Одним из самых болезненных орудий пыток монашеской жизни является – свобода. Это то жало в плоть (2 Кор. 12:7), которое дано иноку – свободное произволение понуждать себя к подвижничеству. Если мученики были невольно связываемы своими гонителями и палачами, то в духовно благоустроенной монашеской обители монах связует себя сам. Побудительными причинами к подвигу не являются посторонние взгляды или только требования игумена. Если это так, то монах еще в младенческой мере своего духовного возраста. Человек решается на монашеское мученичество, и на само послушание своему старцу или игумену, влекомый Огнем Божественной любви, которая рождается и  приумножается на уединенном монашеском правиле, совершаемом преимущественно в ночной тишине. Огонь благодати поддерживается и охраняется послушанием своему духовному руководителю – игумену.

Как говорил нам один опытный старец – настоятель афонского монастыря: «Если мои братья делают с усердием ночное правило, которое я каждому из них устанавливаю, то я за них спокоен. Христос их воспитывает». Добавим от себя: Христос их воспитывает, как воспитывал апостолов во дни Своего земного присутствия с ними и после Своего Вознесения, готовя к мученичеству.

Здесь раскрывается отличие монастыря от армии, отличие монашеских отношений от армейских. В армии младший беспрекословно слушается старший чин, и основой всех приказов является внешняя необходимость. В то время как в монашеской общине – как в семье – происходит взаимная зависимость друг от друга. В то время как послушник слушается словесных благословений и советов игумена, и так постигает волю Божию, игумен призван к непростой задаче постигать волю Божию о своих чадах, слыша и чувствуя внутренний сердечный мир братьев обители, и через это оставаться перед Богом таким же монахом-послушником. При этом внешние –   хозяйственные и экономические  нужды монастыря – безусловно, уходят на второй план, уступая первенство основополагающей цели монашеской культуры – созиданию личности во Христе. Это неизменно сопряженно с духом готовности на повседневное мученическое самопожертвование. Хотим отметить, что без разумного дарования определенной нравственной свободы своим чадам, игумену не удастся развить в них силу нравственного самоопределения и духовной зрелости личности. 

У многих может возникнуть недоумение, как сочетается монашеское послушание и монашеская свобода. Позволим себе здесь рассмотреть три этапа, которые имеют отношение к осознанию понятия «свобода» в рамках монашеского возрастания человека. Акцент на понятии «монашеская свобода» здесь весьма актуален, так как благоугодная жертва Богу приносится, согласно с чином пострига, – «вольным своим разумом, вольной своей волею,… но не от некия нужды или насилия». Монах – мученик свободы, собственного произволения и совести. Итак.

* * *

**Что сделать:**
[a] Переведите на английский язык предложение из текста о монашеской свободе: «Монах – мученик свободы, собственного произволения и совести».
[b] Напишите продолжение текста о монашеской свободе начиная с места после его последнего предложения.
Приведённые далее строки взяты из другого источника.

* * *

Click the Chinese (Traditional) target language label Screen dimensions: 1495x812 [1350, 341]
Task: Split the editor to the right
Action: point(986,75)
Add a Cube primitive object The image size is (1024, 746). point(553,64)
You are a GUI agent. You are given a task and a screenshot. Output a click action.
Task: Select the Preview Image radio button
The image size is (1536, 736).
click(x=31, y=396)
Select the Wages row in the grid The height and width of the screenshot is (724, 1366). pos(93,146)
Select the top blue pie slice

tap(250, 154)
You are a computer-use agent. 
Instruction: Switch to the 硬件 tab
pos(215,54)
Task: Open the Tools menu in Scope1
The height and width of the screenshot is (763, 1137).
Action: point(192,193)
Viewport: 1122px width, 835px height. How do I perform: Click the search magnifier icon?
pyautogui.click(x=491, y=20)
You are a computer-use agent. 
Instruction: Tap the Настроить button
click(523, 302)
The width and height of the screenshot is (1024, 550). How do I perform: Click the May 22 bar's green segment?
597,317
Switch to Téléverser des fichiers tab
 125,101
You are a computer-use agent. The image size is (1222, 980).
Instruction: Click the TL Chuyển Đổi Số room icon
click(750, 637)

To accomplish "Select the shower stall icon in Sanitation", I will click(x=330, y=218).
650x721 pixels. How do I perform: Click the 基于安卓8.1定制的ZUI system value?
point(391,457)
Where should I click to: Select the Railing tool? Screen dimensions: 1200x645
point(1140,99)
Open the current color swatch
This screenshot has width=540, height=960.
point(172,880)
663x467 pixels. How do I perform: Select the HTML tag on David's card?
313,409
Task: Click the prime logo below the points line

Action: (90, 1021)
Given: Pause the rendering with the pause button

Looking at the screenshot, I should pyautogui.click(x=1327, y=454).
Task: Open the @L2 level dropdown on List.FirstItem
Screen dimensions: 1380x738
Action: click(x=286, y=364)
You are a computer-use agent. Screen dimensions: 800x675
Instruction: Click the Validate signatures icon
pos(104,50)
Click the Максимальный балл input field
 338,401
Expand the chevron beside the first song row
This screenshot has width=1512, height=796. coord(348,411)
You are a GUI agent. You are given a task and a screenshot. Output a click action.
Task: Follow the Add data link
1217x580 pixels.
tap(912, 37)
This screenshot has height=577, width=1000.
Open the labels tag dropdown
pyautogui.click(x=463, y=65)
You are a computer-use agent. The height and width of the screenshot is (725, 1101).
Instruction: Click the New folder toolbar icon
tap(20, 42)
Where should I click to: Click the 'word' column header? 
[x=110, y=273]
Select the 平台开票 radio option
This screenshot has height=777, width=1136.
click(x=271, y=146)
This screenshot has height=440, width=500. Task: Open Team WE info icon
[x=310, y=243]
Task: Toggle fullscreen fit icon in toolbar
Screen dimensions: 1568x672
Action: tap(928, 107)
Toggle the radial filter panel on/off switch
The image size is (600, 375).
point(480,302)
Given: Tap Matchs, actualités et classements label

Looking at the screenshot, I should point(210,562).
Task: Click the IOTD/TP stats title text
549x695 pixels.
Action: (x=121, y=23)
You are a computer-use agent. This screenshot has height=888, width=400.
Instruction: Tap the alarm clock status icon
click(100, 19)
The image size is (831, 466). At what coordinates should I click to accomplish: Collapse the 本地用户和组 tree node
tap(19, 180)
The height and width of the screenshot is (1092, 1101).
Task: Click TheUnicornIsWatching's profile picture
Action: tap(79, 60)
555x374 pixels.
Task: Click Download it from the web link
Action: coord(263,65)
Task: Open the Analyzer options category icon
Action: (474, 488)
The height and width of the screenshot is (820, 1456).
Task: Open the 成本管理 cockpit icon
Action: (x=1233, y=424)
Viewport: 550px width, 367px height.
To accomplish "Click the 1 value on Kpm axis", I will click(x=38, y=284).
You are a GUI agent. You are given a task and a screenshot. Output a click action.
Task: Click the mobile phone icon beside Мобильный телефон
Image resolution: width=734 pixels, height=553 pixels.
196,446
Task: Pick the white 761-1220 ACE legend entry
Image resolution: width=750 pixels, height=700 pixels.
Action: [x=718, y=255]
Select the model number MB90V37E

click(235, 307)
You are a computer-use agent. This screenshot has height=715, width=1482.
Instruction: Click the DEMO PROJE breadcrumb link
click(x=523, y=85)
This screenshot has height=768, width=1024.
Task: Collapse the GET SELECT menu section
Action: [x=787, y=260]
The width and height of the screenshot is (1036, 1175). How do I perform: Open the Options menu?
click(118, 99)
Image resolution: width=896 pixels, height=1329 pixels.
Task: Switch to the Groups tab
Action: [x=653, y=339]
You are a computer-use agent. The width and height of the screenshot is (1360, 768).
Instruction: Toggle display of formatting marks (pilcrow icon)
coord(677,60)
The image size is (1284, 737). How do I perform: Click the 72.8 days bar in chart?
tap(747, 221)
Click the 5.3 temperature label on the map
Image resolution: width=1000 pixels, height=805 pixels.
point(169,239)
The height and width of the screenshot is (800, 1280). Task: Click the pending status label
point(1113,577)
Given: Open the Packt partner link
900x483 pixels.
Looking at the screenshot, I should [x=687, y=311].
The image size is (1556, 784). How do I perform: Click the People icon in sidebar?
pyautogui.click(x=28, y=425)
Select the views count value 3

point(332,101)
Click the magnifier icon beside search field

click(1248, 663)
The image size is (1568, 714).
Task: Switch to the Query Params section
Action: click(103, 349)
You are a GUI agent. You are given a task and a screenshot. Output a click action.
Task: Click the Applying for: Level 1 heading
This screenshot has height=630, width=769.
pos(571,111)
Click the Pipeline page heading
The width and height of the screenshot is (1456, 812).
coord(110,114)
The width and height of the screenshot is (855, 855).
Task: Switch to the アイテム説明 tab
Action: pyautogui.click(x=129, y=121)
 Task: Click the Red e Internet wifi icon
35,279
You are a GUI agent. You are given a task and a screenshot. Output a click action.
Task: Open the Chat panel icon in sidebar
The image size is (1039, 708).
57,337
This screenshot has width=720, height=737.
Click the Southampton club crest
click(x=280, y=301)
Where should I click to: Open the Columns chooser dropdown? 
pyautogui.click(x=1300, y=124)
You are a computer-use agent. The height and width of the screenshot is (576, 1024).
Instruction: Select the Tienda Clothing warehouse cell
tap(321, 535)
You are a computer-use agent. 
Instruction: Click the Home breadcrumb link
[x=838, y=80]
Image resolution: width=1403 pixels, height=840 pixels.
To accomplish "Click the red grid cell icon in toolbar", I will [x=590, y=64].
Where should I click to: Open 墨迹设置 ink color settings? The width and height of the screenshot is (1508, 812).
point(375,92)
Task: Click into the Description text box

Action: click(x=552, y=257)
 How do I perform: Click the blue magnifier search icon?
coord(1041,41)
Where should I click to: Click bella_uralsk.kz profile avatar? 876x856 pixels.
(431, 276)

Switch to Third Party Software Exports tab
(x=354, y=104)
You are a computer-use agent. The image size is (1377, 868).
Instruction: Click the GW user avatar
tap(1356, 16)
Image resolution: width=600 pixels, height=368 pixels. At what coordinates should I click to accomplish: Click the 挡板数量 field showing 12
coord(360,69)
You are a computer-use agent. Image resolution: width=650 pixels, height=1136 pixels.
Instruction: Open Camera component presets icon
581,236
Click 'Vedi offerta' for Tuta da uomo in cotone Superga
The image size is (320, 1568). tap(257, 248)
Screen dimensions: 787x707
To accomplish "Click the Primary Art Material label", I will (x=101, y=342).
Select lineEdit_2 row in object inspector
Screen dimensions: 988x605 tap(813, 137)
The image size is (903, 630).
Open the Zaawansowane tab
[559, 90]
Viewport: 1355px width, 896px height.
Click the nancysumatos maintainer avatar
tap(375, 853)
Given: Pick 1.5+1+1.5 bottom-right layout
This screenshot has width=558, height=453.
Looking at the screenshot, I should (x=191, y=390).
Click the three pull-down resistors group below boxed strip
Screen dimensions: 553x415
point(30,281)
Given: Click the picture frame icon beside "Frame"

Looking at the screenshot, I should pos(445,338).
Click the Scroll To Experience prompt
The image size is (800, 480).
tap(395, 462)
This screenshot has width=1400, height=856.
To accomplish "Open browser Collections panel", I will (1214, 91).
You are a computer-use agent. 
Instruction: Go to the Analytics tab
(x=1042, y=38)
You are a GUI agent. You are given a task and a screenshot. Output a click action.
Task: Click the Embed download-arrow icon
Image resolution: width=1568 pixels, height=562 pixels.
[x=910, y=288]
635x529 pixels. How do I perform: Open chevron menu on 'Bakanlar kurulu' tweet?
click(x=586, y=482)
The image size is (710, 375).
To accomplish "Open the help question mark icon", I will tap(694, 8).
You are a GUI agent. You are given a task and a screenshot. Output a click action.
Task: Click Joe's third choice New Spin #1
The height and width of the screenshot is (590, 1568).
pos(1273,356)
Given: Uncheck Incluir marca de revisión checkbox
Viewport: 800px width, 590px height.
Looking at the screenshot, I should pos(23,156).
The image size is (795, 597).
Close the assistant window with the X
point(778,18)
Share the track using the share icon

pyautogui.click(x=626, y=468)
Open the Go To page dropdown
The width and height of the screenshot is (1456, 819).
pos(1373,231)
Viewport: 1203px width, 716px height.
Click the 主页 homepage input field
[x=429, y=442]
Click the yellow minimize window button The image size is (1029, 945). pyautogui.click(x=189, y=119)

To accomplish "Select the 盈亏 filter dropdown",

* * *

**Ответы:**
[a] A monk is a martyr of freedom, of his own free will, and of conscience.

[b]
1.Игумен, принимая послушника, призван помочь  человеку увидеть, познать, осознать свои  духовные запросы и чаяния. Понять свою духовную меру и свой духовный потенциал.

2. Осознав свое призвание, человек, пришедший в монастырь, должен  научиться раскрывать свои духовные способности сообразно с призванием Божиим, сообразно со своими личностными качествами, не нарушая при этом единства монастырского братского духа. Здесь происходит стяжание своей души в терпении (см. Лк. 21:19). Монах приобретает самого себя.

3. По мере духовного возрастания и подвига человек благодатно овладевает своей душой, своим сердцем, раскрывает свои духовные и естественные способности на пользу братии и обретает возможность отдать себя самого Богу и монашескому братству. Далее неизбежно следует, что, шествуя по избранному пути, монах восходит на Голгофу мученического самопожертвования.

В заключение хочется сказать, что, исходя из опыта нашей многострадальной Церкви в ХХ веке, опыта и славного и горького, выдержать страдания, неизбежно встречающиеся на монашеском пути, может лишь тот, кто служит и подвизается нелицемерно, не в угоду человеческим мнениям, но движимый зовом Христа, звучащим в сердце: Гряди по Мне (ср. Ин. 21:19). Акт  мученичества обнажает сердечные ценности, дает познать, что суть духовного подвига заключается в двух словах «Бог и душа» и ничего более между ними. И все монашествующие призваны к этому.

--------------------------

[1] Емилиан (Вафидис), архимандрит. Слова и наставления. Печать истинная. Жизнь в Духе. – М.: Издательство храма святой мученицы Татианы, 2006. C. 177.